>> START

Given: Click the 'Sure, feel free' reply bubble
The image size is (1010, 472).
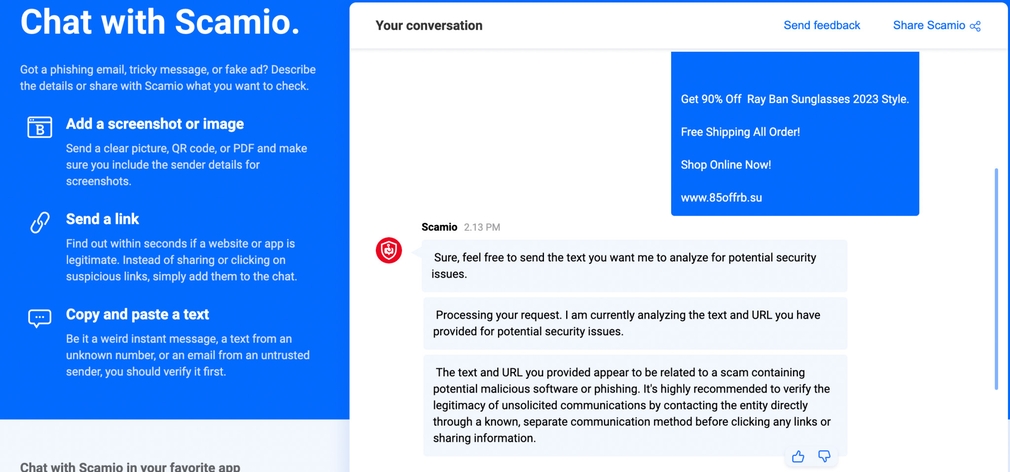Looking at the screenshot, I should point(634,265).
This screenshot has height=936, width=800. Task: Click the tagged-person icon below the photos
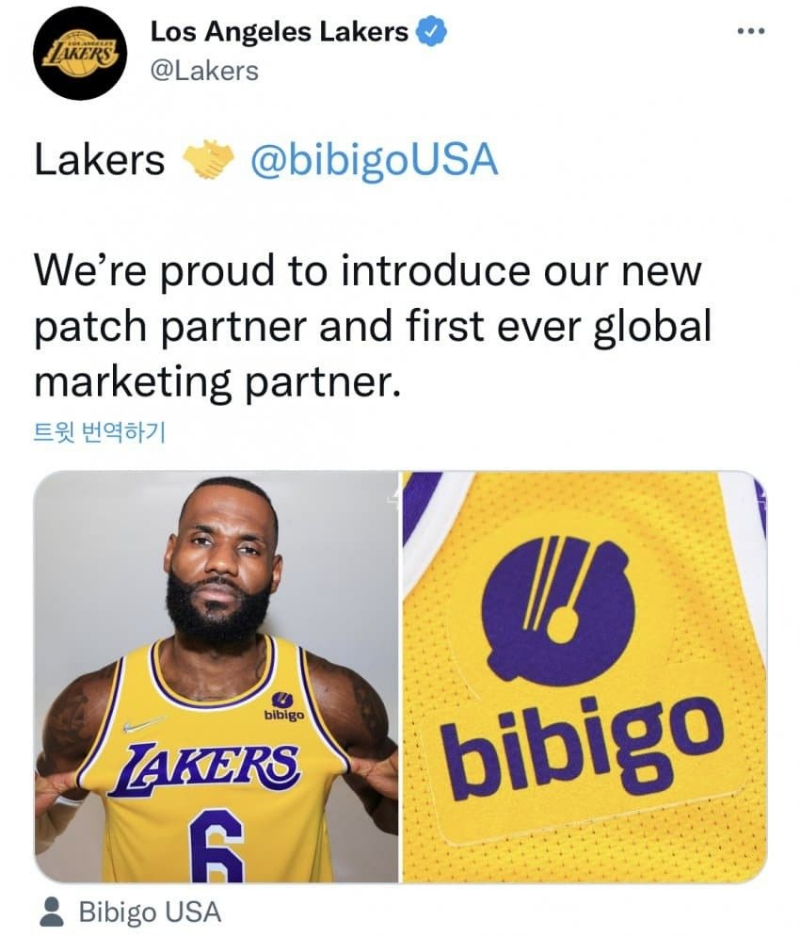click(51, 912)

>> END

:: PROMPT ::
Reproduce the data above word for word, leaving out the pictures.

:: ANSWER FOR THE TASK ::
Given: Click the 'Sure, feel free' reply bubble
The image size is (1010, 472).
Looking at the screenshot, I should point(634,265).
This screenshot has height=936, width=800. Task: Click the tagged-person icon below the photos
click(51, 912)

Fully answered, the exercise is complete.